• _Assignment_
Print the records below word for word, but leave out the pictures.

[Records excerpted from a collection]
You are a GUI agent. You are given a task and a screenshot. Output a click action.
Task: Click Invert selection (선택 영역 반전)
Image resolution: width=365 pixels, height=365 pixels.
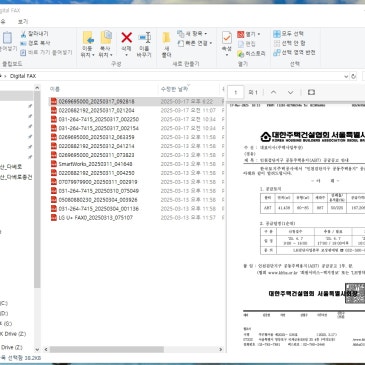click(294, 52)
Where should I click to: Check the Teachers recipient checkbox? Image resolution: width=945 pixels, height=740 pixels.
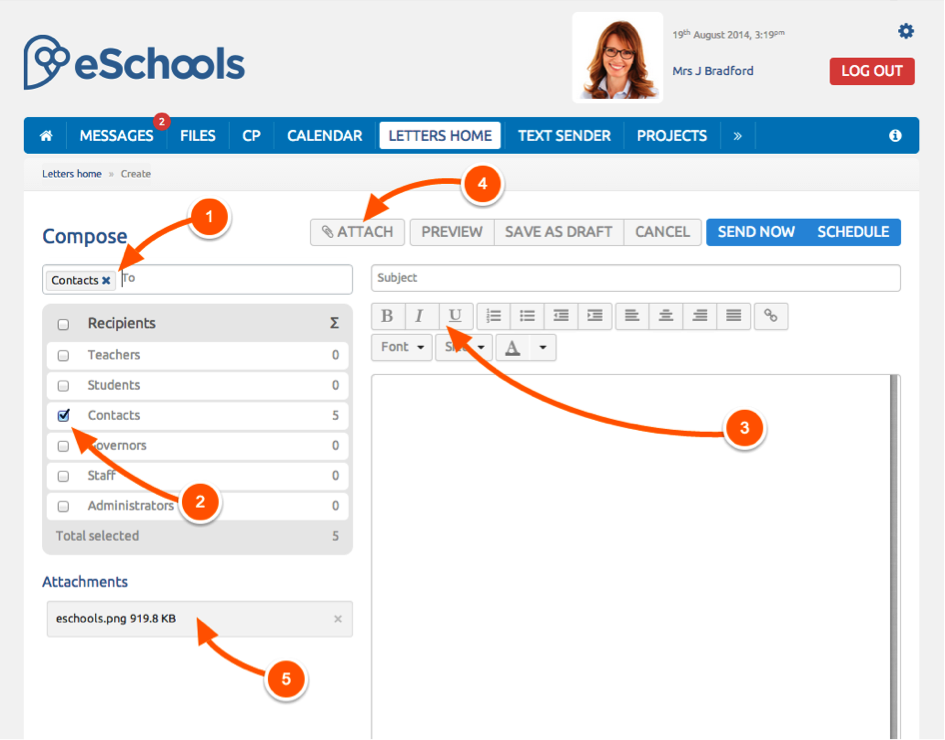(64, 355)
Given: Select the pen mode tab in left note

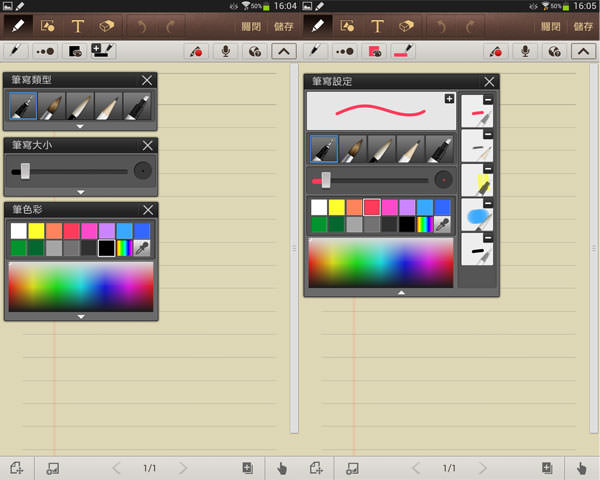Looking at the screenshot, I should [17, 24].
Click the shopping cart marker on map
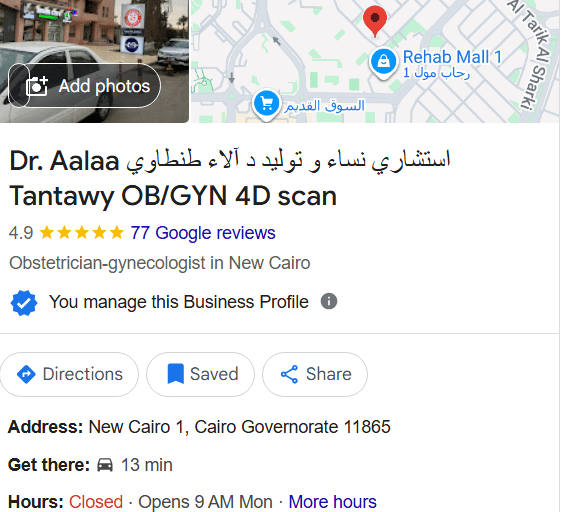This screenshot has width=564, height=512. tap(266, 105)
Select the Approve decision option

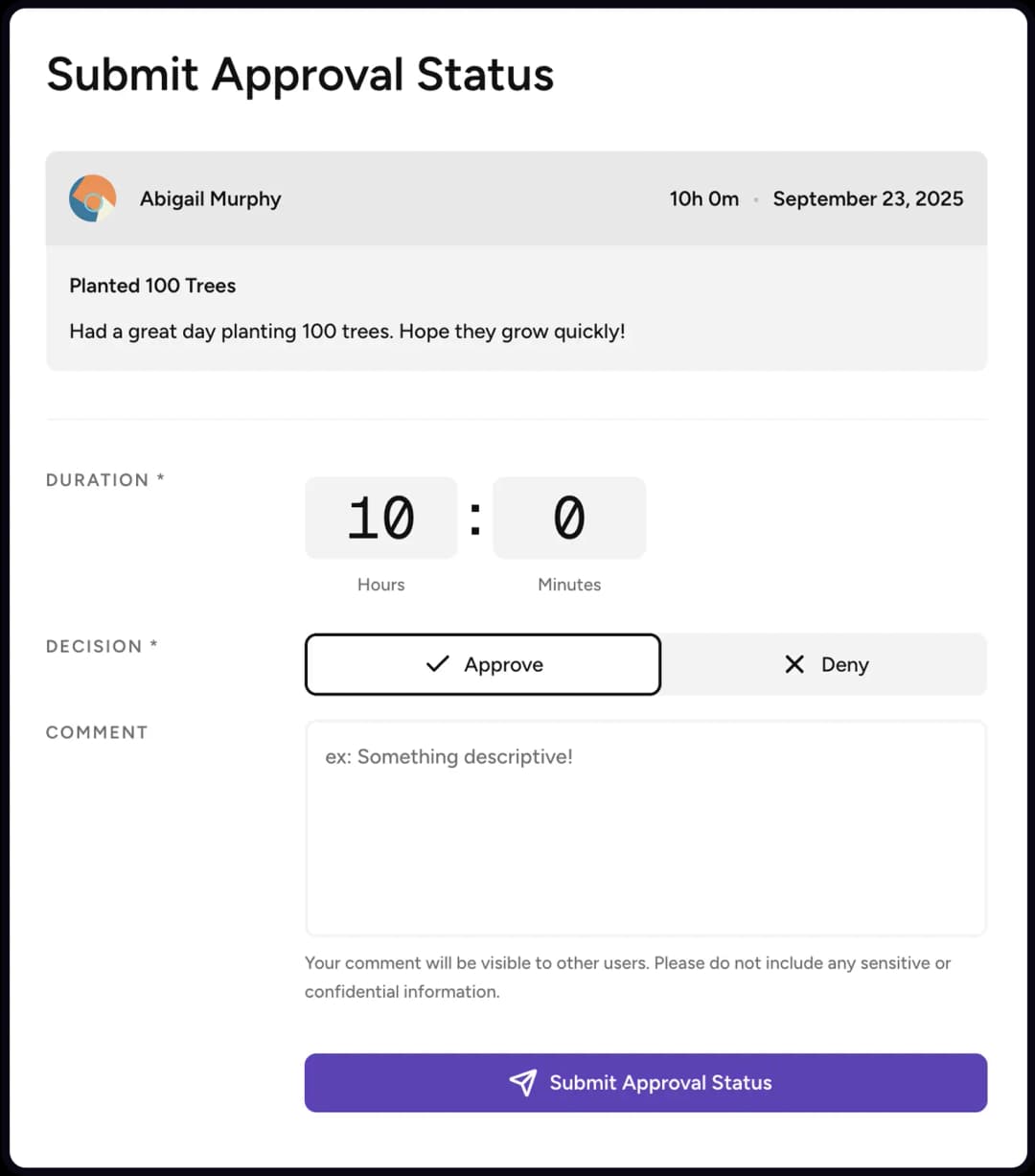point(482,664)
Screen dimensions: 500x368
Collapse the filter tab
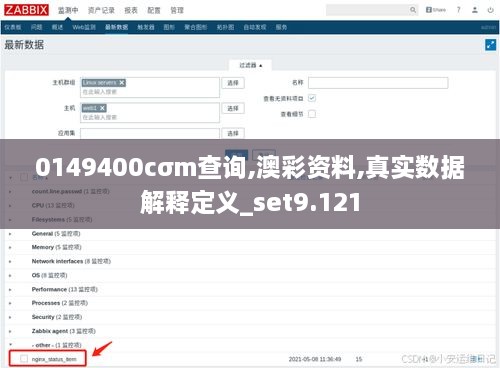point(251,65)
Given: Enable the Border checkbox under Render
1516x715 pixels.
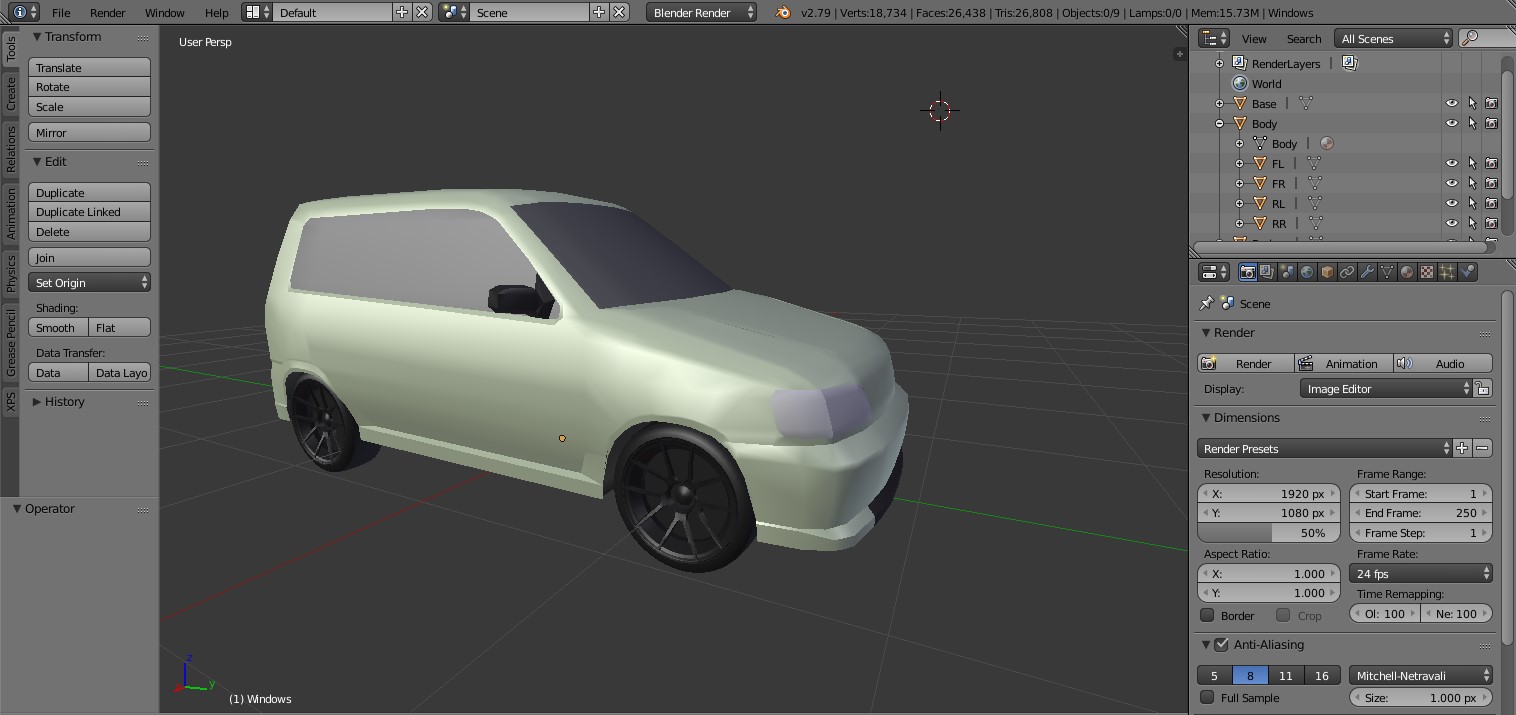Looking at the screenshot, I should click(1207, 615).
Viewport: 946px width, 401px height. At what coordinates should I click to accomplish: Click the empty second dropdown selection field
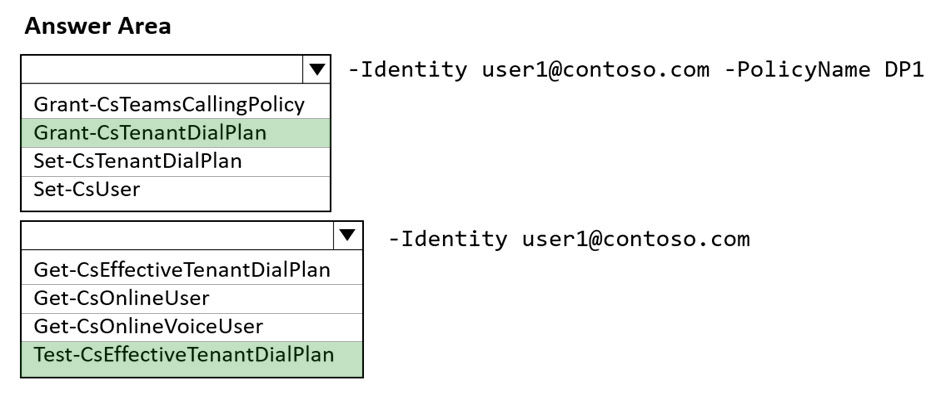pyautogui.click(x=177, y=235)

• _Reply to the task_
You are a GUI agent. You are given a task and a screenshot. Output a click action.
Task: Click Invert selection (선택 영역 반전)
Image resolution: width=365 pixels, height=365 pixels.
click(294, 52)
Where should I click to: Check the Teachers recipient checkbox? Image resolution: width=945 pixels, height=740 pixels.
(64, 355)
Given: Select the pen mode tab in left note

Looking at the screenshot, I should [17, 24].
Click the shopping cart marker on map
This screenshot has width=564, height=512. tap(266, 105)
Select the Approve decision option

point(482,664)
Screen dimensions: 500x368
Collapse the filter tab
point(251,65)
Given: Enable the Border checkbox under Render
1516x715 pixels.
Looking at the screenshot, I should click(1207, 615).
Viewport: 946px width, 401px height. At what coordinates should I click to accomplish: Click the empty second dropdown selection field
pyautogui.click(x=177, y=235)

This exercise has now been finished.